- _SHORT EXERCISE_
Reproduce every line of the data below verbatim, without changing anything.

- _MATERIAL PROVIDED_
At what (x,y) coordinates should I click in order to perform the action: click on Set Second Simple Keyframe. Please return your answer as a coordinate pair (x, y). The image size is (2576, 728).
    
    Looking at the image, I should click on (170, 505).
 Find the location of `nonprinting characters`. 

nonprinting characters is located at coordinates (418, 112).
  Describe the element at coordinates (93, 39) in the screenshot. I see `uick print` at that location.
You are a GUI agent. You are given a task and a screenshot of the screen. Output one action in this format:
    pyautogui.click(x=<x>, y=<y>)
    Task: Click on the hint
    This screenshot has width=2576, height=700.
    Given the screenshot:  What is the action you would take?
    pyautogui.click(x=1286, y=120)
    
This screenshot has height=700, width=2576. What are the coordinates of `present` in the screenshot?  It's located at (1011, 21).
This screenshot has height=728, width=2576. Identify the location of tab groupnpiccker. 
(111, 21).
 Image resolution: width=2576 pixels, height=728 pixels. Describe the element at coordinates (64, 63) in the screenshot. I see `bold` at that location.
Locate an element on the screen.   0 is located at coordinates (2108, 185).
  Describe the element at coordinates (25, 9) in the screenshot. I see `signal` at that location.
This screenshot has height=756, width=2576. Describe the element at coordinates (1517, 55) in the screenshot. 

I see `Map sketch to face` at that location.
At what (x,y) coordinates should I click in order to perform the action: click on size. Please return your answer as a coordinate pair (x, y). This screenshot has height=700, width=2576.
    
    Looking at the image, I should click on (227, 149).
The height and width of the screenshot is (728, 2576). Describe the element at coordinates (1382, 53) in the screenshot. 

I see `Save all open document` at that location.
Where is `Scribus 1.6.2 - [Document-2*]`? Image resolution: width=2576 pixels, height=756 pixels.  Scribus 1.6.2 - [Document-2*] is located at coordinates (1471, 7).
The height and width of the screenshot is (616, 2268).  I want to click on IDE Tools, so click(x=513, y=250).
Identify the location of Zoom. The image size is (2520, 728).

- _OUTPUT BELOW_
At what (x,y) coordinates should I click in order to perform the action: click on Set Second Simple Keyframe. Please return your answer as a coordinate pair (x, y). The image size is (2576, 728).
    
    Looking at the image, I should click on (170, 505).
 Find the location of `nonprinting characters`. 

nonprinting characters is located at coordinates (418, 112).
  Describe the element at coordinates (93, 39) in the screenshot. I see `uick print` at that location.
You are a GUI agent. You are given a task and a screenshot of the screen. Output one action in this format:
    pyautogui.click(x=<x>, y=<y>)
    Task: Click on the hint
    This screenshot has width=2576, height=700.
    Given the screenshot:  What is the action you would take?
    pyautogui.click(x=1286, y=120)
    
This screenshot has height=700, width=2576. What are the coordinates of `present` in the screenshot?  It's located at (1011, 21).
This screenshot has height=728, width=2576. Identify the location of tab groupnpiccker. 
(111, 21).
 Image resolution: width=2576 pixels, height=728 pixels. Describe the element at coordinates (64, 63) in the screenshot. I see `bold` at that location.
Locate an element on the screen.   0 is located at coordinates (2108, 185).
  Describe the element at coordinates (25, 9) in the screenshot. I see `signal` at that location.
This screenshot has height=756, width=2576. Describe the element at coordinates (1517, 55) in the screenshot. 

I see `Map sketch to face` at that location.
At what (x,y) coordinates should I click in order to perform the action: click on size. Please return your answer as a coordinate pair (x, y). This screenshot has height=700, width=2576.
    
    Looking at the image, I should click on (227, 149).
The height and width of the screenshot is (728, 2576). Describe the element at coordinates (1382, 53) in the screenshot. 

I see `Save all open document` at that location.
Where is `Scribus 1.6.2 - [Document-2*]`? Image resolution: width=2576 pixels, height=756 pixels.  Scribus 1.6.2 - [Document-2*] is located at coordinates (1471, 7).
The height and width of the screenshot is (616, 2268).  I want to click on IDE Tools, so click(x=513, y=250).
Identify the location of Zoom. The image size is (2520, 728).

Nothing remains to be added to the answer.